━━ Records supplied ━━

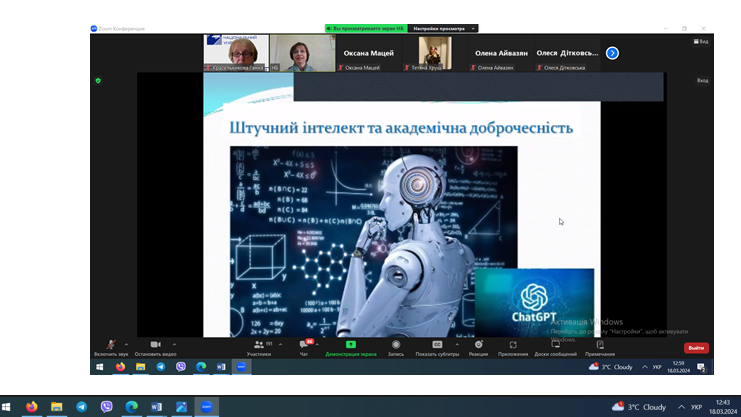Open Firefox from the outer Windows taskbar
The image size is (741, 417).
click(32, 407)
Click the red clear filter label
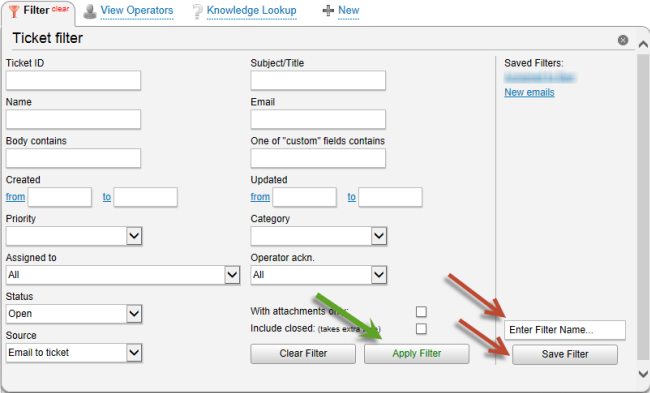650x393 pixels. tap(60, 9)
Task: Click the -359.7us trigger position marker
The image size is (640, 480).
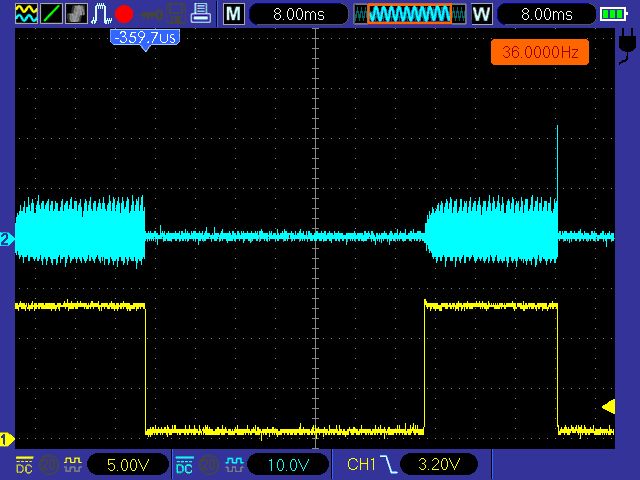Action: (x=145, y=38)
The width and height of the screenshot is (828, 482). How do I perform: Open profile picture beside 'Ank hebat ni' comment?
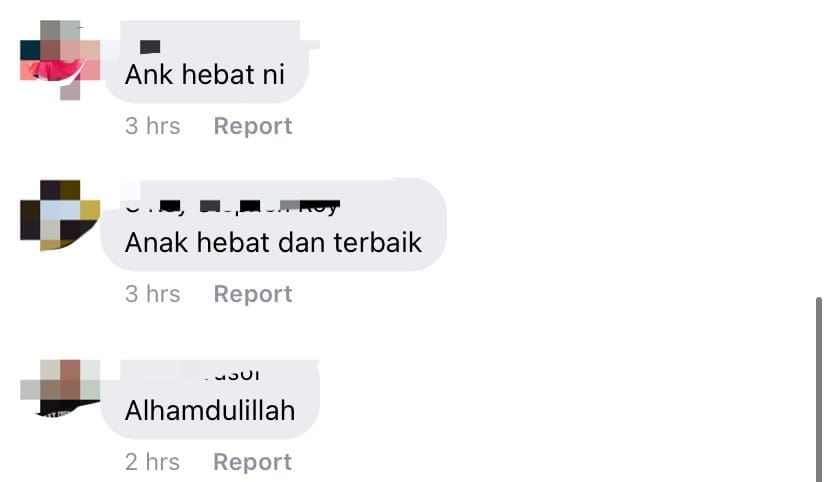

━━━

● **What the task asks**
All lines from the one holding "The image size is (640, 480)." through the last line of the entries, and nothing else, are to be output exactly; leave out the pictures.

● **Exercise solution**
The image size is (640, 480).
Action: (x=145, y=38)
The width and height of the screenshot is (828, 482). How do I perform: Open profile picture beside 'Ank hebat ni' comment?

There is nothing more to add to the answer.